Early child-care has taught me however that some teachers are great at encouraging children to put their items of clothing away, so they can easily find them later (or at least I can) but then there are teachers who do not follow this example and it's not my child's fault that shoes, socks, hats, jackets are lost forever as they are worn home by another child never to be seen again. But then I know not to put her in expensive clothes in the first place. She wears clothing that can be easily replaced by a trip to Aldi or even Vinnies.
But many schools have a no hat, no play policy, and the expense of losing one piece of the multitude of uniform items, could cost families a fortune. You can't just pop to the discount store to replace it, if you don't want your child to sit on the fence as their peers play sport, they must wear the school hat at $15 a pop.
I have heard of some parents paying over $1000 per year on school uniforms and related paraphernalia for just one child. The list seems endless, there is the summer uniform, winter uniform, blouse, socks, shoes, skivvy's, rain jacket, polar fleece jacket, tights, gym shorts, sports uniform, a hat for everyday wear, a hat for sportswear, and then there is the little extras like badges with school emblem, school bag, library bag, rain-coat, painting shirt, headband and even a school uniform scrunchie.
And the quality is no different to the hats and shirts you can get at any discount department store. They are probably made in the same factories in China for $1. But when a single school hair scrunchie cost $7 compared with a pack of 3 from Big W for the same price, that's three times as much.
It is not as hard to imagine as Jack Thompson makes out in his latest commercial for charity: A start in life that over 700,000 children cannot not afford a decent pair of school shoes, when the average pair of Clarke's school shoes cost around $80. Bless them, the 'adopt a child' program designed to help carry young Australians through school, suggest donations of only $10 per week ($520 per year). This would just cover their uniform!
Schools are encouraged to have 'pre-loved' uniforms available to purchase, and if the school does not stock them, they must allocate a retailer nearby. But as I live in what is affectionately known as 'nappy valley', the odds of finding the right-size uniform at the right time is small.

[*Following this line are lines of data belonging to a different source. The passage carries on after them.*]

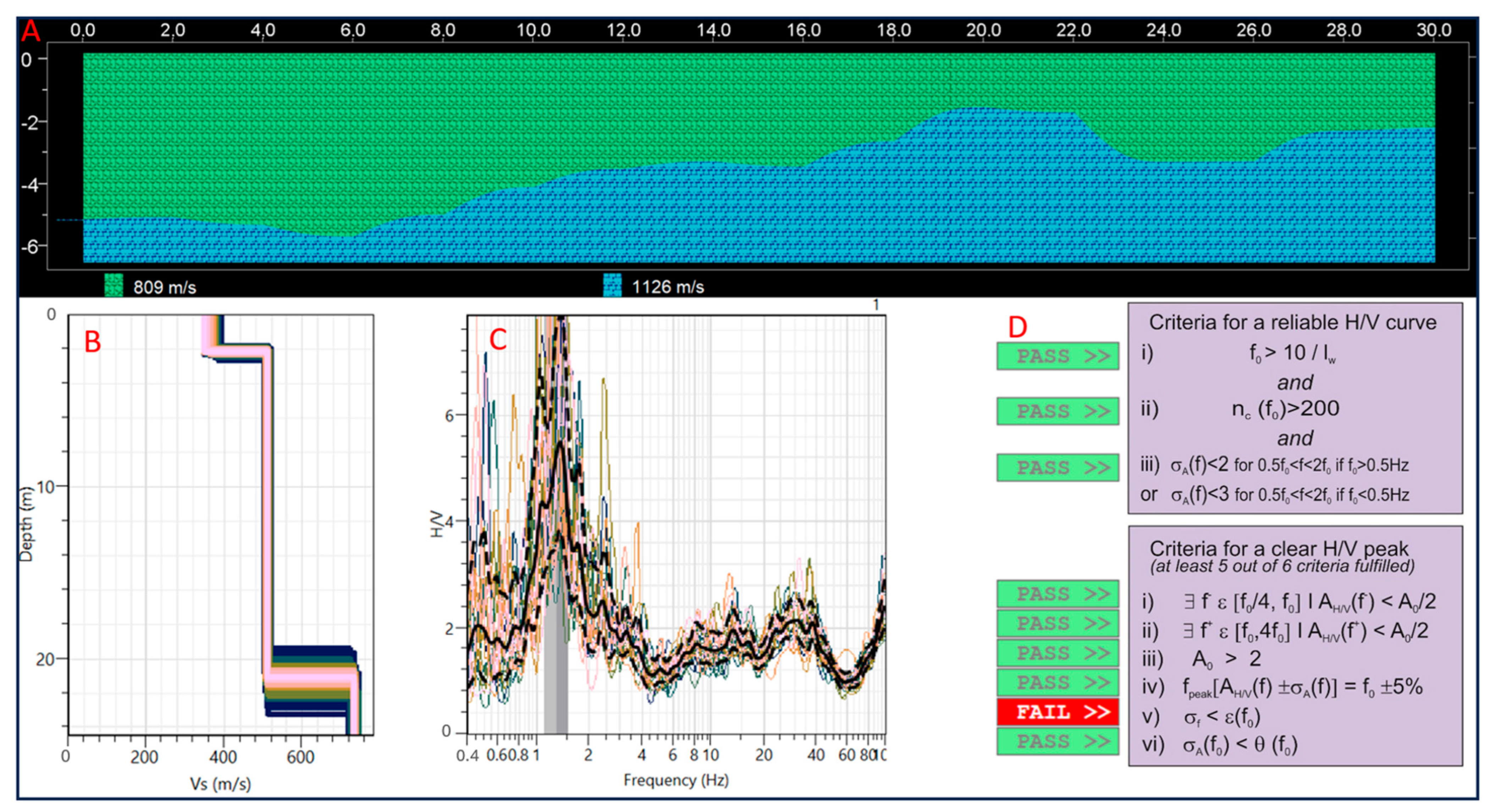Click the 20.0 distance tick in the top axis
The width and height of the screenshot is (1490, 812).
click(983, 30)
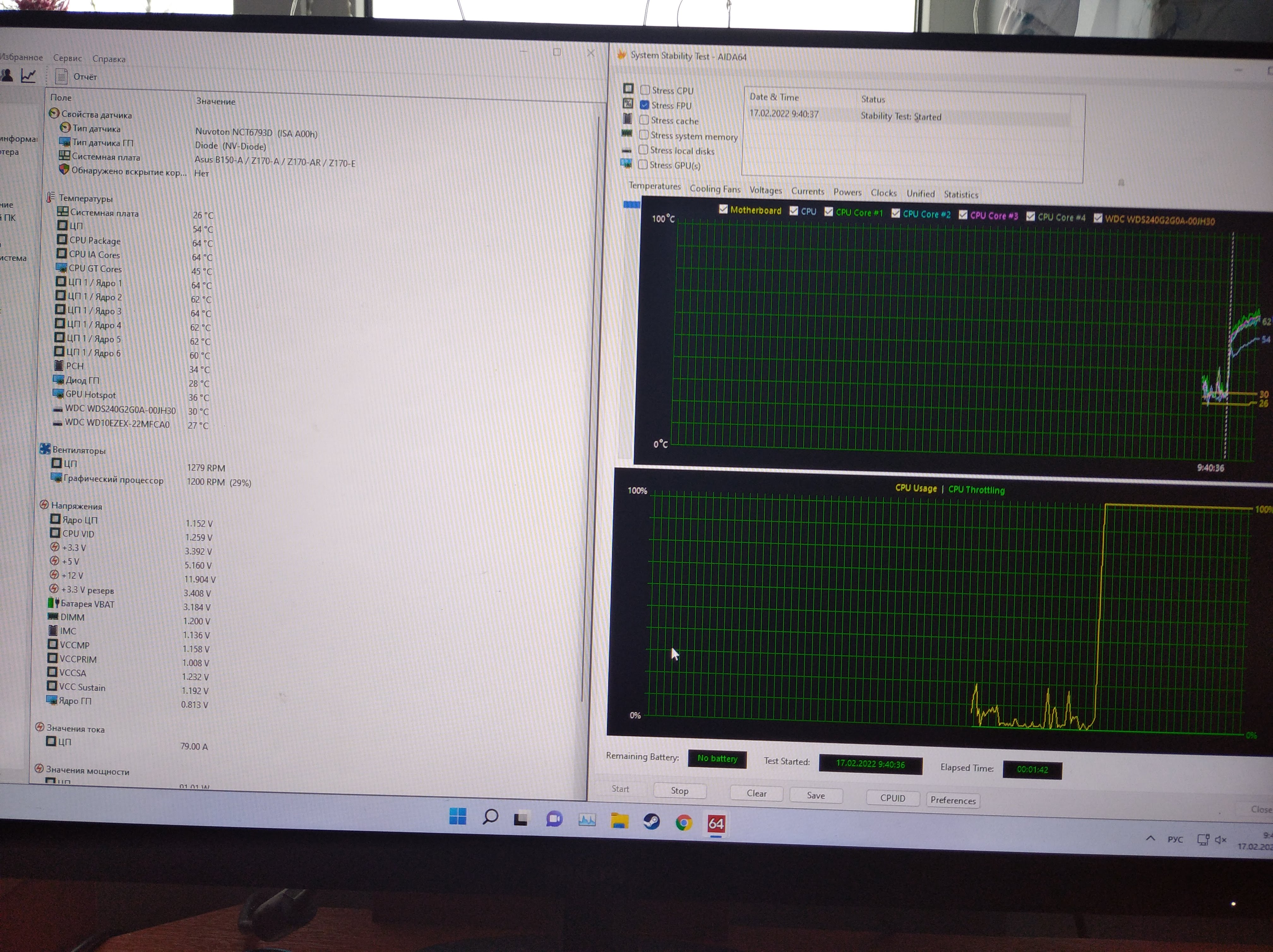Switch to the Cooling Fans tab
This screenshot has width=1273, height=952.
715,189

There are suggested way of saving on school uniforms; buying in bulk (although you have to have the cash up front), hand-me-downs, or become a member of The uniform exchange (watch video below), but you'd be one of the lucky ones to find your child's school listed, let alone their size.

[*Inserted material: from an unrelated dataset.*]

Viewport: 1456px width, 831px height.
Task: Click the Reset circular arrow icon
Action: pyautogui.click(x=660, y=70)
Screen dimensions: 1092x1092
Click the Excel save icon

However there is some recognition to families that the exceptional cost uniforms is steep, as the government adjusted the Education Tax Refund last year to include all school-approved uniforms. You can now claim a 50 percent refund up to $409 for primary school children and $818 for secondary students if purchased after July 1, 2011, although if you are eligible the refund won't be paid until the 2012-2013 financial year, so hang on to your receipts.
Check the Australian Government website www.educationtaxrefund.gov.au to see if you are eligible.